(Saved entries)
=== Section Start ===

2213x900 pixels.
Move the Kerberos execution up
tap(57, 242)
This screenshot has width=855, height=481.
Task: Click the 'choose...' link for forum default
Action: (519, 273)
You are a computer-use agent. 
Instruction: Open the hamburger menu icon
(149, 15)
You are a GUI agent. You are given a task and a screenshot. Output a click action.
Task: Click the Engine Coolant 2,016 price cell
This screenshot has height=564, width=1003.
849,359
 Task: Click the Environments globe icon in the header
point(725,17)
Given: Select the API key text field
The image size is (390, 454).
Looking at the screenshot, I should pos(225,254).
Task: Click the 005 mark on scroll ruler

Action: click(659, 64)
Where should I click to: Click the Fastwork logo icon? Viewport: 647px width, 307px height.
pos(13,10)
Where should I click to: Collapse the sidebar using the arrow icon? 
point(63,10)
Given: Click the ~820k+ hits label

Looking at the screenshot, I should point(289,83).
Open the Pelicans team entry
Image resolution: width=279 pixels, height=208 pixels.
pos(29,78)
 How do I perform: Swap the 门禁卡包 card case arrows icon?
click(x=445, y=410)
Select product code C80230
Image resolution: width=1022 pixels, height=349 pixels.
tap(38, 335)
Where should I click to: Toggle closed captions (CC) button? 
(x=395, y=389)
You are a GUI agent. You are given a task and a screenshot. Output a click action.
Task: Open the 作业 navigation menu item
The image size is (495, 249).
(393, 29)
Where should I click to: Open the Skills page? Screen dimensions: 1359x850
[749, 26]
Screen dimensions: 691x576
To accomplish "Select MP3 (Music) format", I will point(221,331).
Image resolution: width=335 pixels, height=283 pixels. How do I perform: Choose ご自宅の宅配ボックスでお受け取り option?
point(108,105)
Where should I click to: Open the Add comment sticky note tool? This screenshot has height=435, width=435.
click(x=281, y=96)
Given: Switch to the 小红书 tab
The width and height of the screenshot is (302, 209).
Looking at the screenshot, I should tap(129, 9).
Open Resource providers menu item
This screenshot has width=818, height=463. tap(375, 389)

=== Section End ===

What is required
Wherever the string "Select" appears in the records above, copy the line it sits in.

Reply to the exercise
Given: Select the API key text field
Select product code C80230
To accomplish "Select MP3 (Music) format", I will point(221,331).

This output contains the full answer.